Kocham cię w słońcu i przy blasku świec. Kocham cię w kapeluszu i w berecie.
W wielkim wietrze na szosie i na koncercie. W bzach i brzozach, i w malinach,
i w klonach. I gdy śpisz. I gdy pracujesz skupiona. I gdy jajko roztłukujesz ładnie nawet wtedy, gdy ci łyżka spadnie. W taksówce. I w samochodzie. Bez wyjątku. I na końcu ulicy. I na początku. I gdy włosy grzebieniem rozdzielisz. W niebezpieczeństwie. I na karuzeli. W morzu. W górach. W kaloszach. I boso. Dzisiaj. Wczoraj. I jutro. Dniem i nocą. I wiosną, kiedy jaskółka przyleciała.
A latem jak mnie kochasz?
Jak treść lata.
A jesienią, gdy chmurki i humorki?
Nawet wtedy, gdy gubisz parasolki.
A gdy zima posrebrzy ramy okien?
— Zimą kocham cię jak wesoły ogień. Blisko przy twoim sercu. Koło niego. A za oknami śnieg. Wrony na śniegu.

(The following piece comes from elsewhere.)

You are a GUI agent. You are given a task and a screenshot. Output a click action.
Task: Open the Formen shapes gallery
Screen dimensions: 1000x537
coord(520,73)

Chłopiec IV: (recytuje wiersz, przyklękając przed Dziewczyną IV z zamiarem wręczenia kwiatka...)
Kochałbym cię (sto tysięcy diabłów!).
Kochałbym (niech nagła krew zaleje!),
ale na mnie coś takiego spadło,
że już nic wiem, co się ze mną dzieje.
Z fotografią, jak głupi, się witam,
z fotografią (psiakrew!) się liczę,
pójdę spać i nie zasnę przed świtem
póki z grzechów się jej nie wyliczę.
Cóż mi z tego (psiakrew!), żem wierny,
taki, co to „ślady po stopach”?
Moja miła, minął październik
moja miła (psiakrew!), mija listopad.
Moja miła, całe życie mija...
Miła! miła! - powtarzam ze szlochem...
To mi życie daje, to zabija,
a ja ciągle (psiakrew!) ciebie kocham.
(wręcza na kolanach kwiatek Dziewczynie II, siedzącej na krześle...)
Chłopiec V i Dziewczyna V: (Chłopiec V podchodzi do Dziewczyny V wręcza jej kwiatek. Przysiada przy niej. Ona zadaje mu pytania...)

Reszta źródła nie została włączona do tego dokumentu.